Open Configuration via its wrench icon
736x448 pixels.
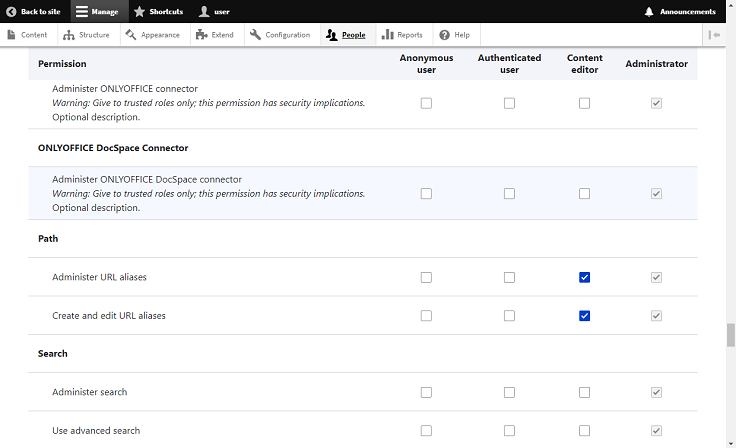click(x=255, y=35)
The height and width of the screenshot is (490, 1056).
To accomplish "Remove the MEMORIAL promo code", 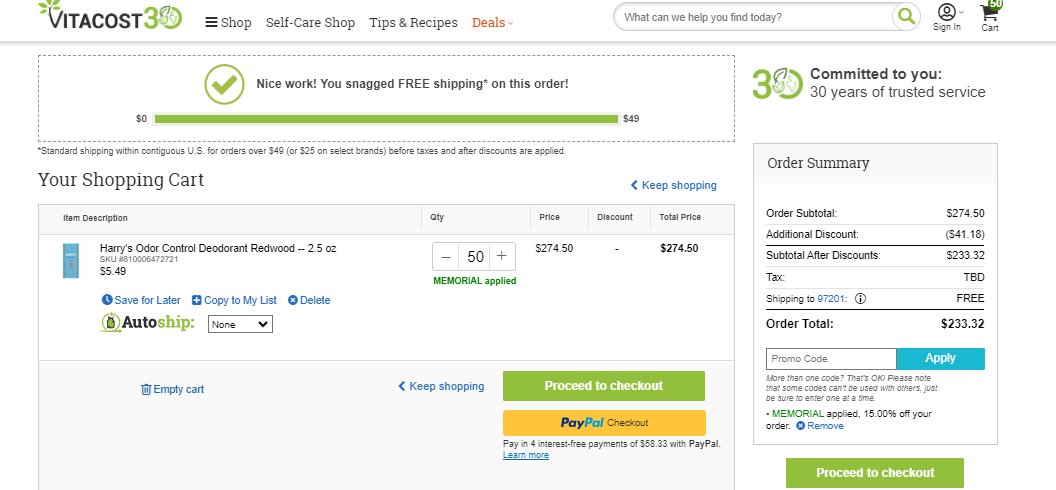I will (x=820, y=426).
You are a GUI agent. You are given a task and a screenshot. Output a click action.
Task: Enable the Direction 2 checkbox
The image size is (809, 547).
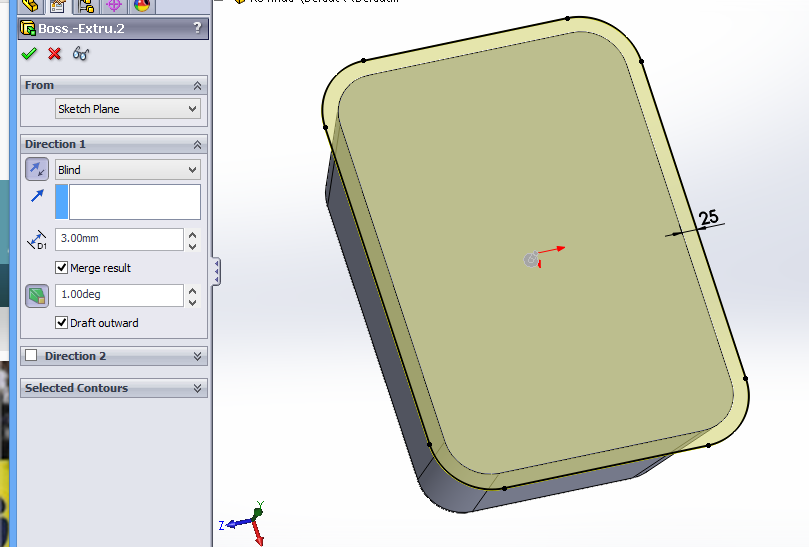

+++

● What you are asked to do: Every line from the one with "Task: Enable the Direction 2 checkbox" to the end of the records above should be restated word for word, and no picture belongs in the copy.

● Exercise result:
Task: Enable the Direction 2 checkbox
The image size is (809, 547).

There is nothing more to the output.